Só isto não basta, há a necessidade de contato com o contexto escolar, não apenas observar, mas experienciar o lugar que se almeja se colocar como profissional (discutiremos com mais detalhes, no item: O estágio para docência, o contato com a escola).

A formação inicial, segundo Imbernón (2010), deve proporcionar ao licenciando uma bagagem sólida dos conhecimentos científicos, cultural, contextual, psicopedagógico e pessoal, para que possa capacitá-lo para a docência na sua complexidade. Tendo, desta forma, as condições necessárias para apoiar suas ações, evitando “cair no paradoxo de ensinar a não ensinar, ou em uma falta de responsabilidade social e política”, que levam a uma visão funcionalista, um baixo nível de abstração, atitude pouco reflexiva, baixo potencial inovador, dentre outros reflexos.

No processo de ensino, o professor tem em sua aula a intenção da apropriação pelos alunos do saber elaborado e sistematizado, assim o aluno, podemos considerar aqui também o licenciando, é objeto do trabalho do professor, mas precisa ser sujeito de seu próprio aprendizado para que a aprendizagem se realize, o que faz necessário que o aluno esteja em atividade.

Para que seja sujeito e se modifique no processo, tendo assim a aprendizagem, o aluno precisa participar ativamente do processo educativo (RIGON, ASBAHR, MORETTI, 2010a). Desta forma, o processo de educação permitirá, que o aluno em atividade se direcionar ao seu objetivo e ao atingi-lo ele se transformará, como dizem os autores citados, é “a transformação da personalidade viva do estudante, e essa transformação não permanece apenas no ato de ensinar/aprender, mas por toda vida do indivíduo” (p.32). Este conhecimento sendo historicamente acumulado permitirá ao aluno o acesso a um produto da cultura humana, o que o insere em um processo de humanização pelo ensino.

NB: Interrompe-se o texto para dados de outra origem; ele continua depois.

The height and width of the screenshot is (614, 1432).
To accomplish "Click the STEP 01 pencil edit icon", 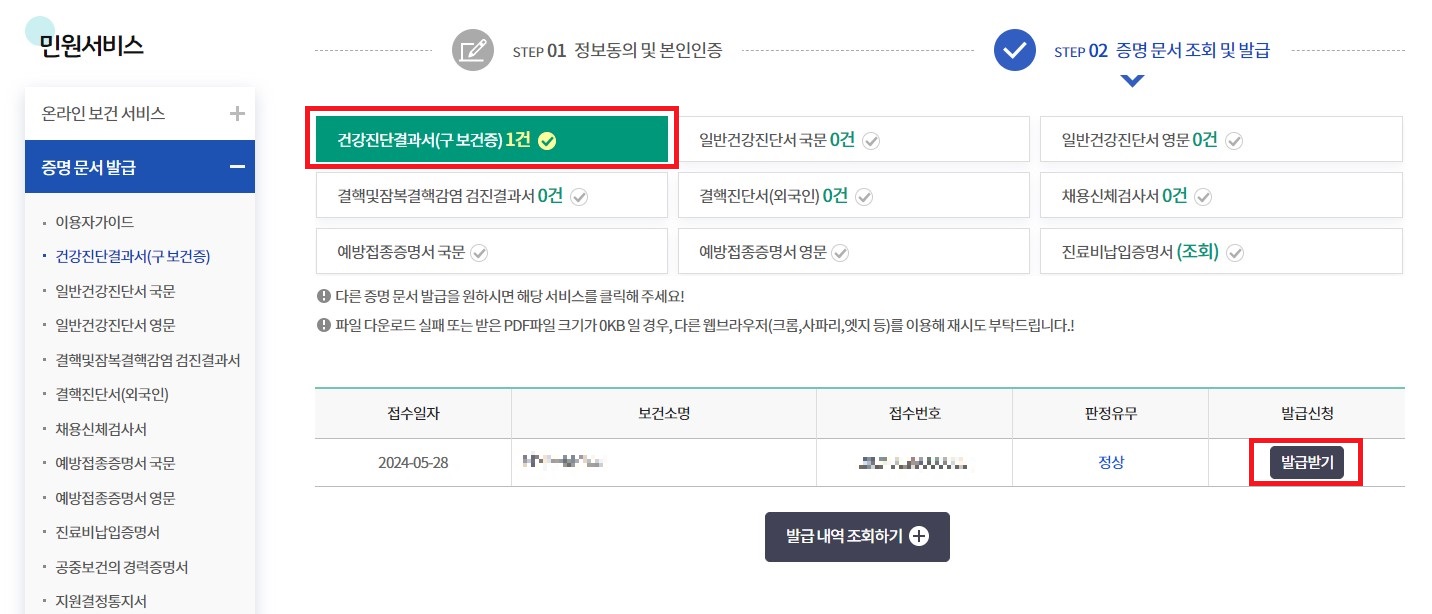I will coord(473,50).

Esse processo não ocorre espontaneamente, sem que haja a intencionalidade e organização do professor, nesse caso é importante que o aluno vivencie um processo de ensino humanizador, para que tenha uma educação significativa, mas tão importante quanto isso, é que o licenciando também conceba esse processo para suas futuras ações como

docente. Se colocar em atividade é fundamental, para que possa motivar os alunos e colocá-lo em situações de efetiva aprendizagem. A formação que promove transformações e mudanças de sentidos, que provoca emoções positivas tende a ser apropriada pelo indivíduo para utilizar quando em sala de aula em situação de professor.

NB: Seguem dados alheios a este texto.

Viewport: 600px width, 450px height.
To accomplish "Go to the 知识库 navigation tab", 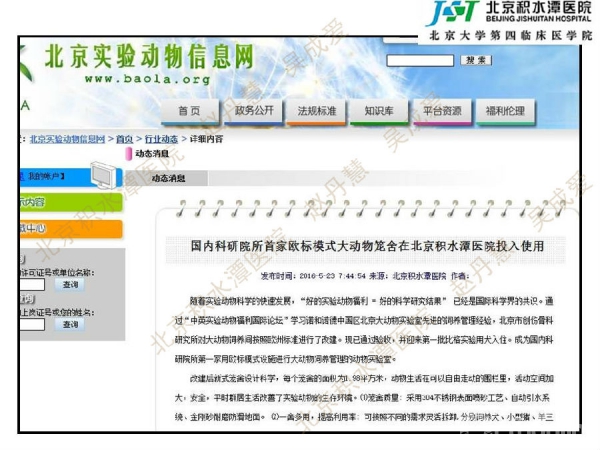I will point(379,110).
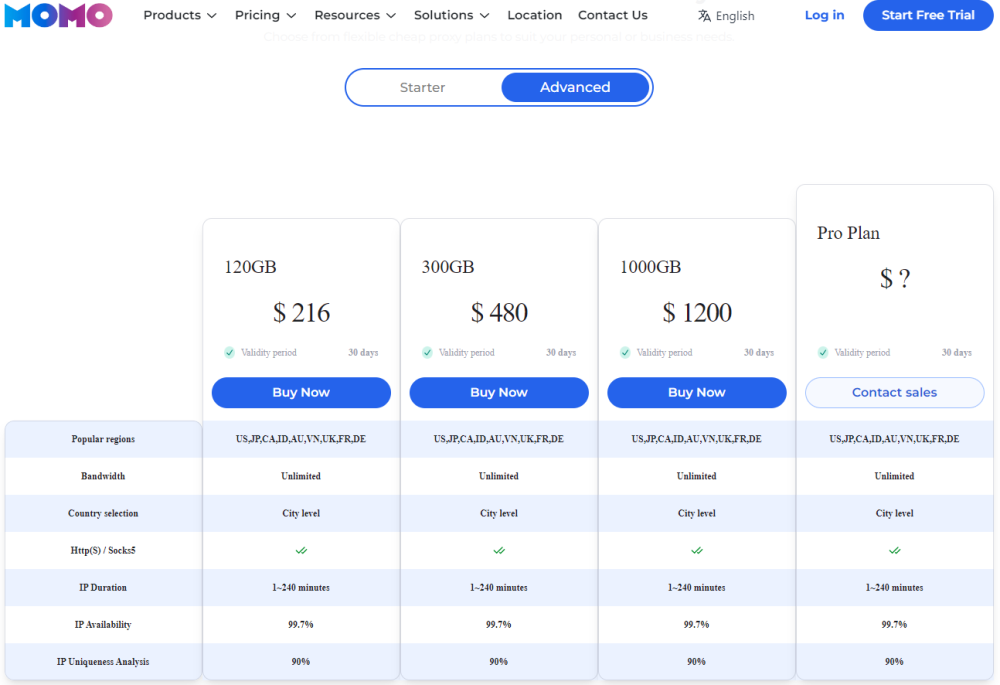Image resolution: width=1000 pixels, height=685 pixels.
Task: Go to the Location page
Action: (x=534, y=16)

O trabalho em equipe é um elemento importante na formação inicial, pois leva à socialização de ideias, à postura crítica e à cooperação, sendo que o trabalho coletivo é fundamental na profissão docente. Mas, é difícil a articulação, em grande parte das escolas, para que isso aconteça de forma efetiva e contínua, direcionado para organização de atividades de ensino e propostas de intervenções mais amplas. A formação precisa preparar o licenciando para uma profissão que exigirá que ele estude no percurso de toda sua vida profissional, mas também para as mudanças por fazer parte de um processo dinâmico situado histórco e culturalmente, como coloca Imbernón (2010):

Aprender também a conviver com as próprias limitações e com as frustrações e condicionantes produzidos pelo entorno, já que a função docente se move em contextos sociais que, cada vez mais, refletem forças em conflito. Isso significa que as instituições ou cursos de preparação para formação inicial deveriam ter um papel decisivo na promoção não apenas do conhecimento profissional, mas de todos os aspectos da profissão docente, comprometendo-se com o contexto e a cultura em que esta se desenvolve. Devem ser instituições “vivas’, promotoras da mudança e da inovação (p.63).

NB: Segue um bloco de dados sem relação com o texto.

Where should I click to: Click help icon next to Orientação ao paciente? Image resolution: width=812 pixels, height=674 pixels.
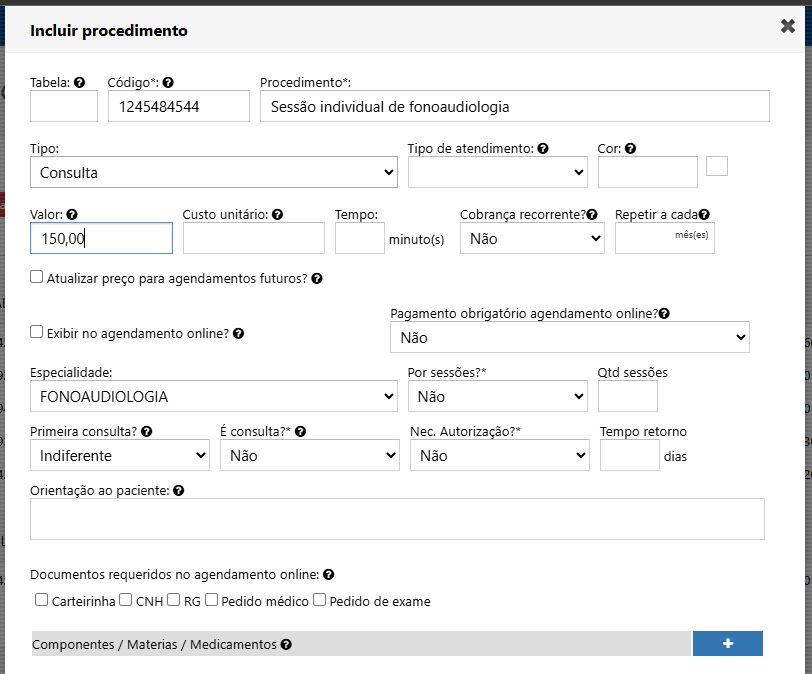[178, 491]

Na formação dos licenciandos dos cursos de ciências é preciso que aproxime teoria e prática, não é apenas discutir a prática, mas como propõe Libâneo (2010) é associar ao “ensino do pensar ao processo da reflexão dialética de cunho crítico, a crítica como forma lógico-epistemológica” (p.87). O autor citado comenta que este fazer pensar tão fundamental à formação inicial, se refere ao um pensar epistêmico, que forme um sujeito que possa se apropriar de um momento histórico a pensar e reagir historicamente sobre a realidade.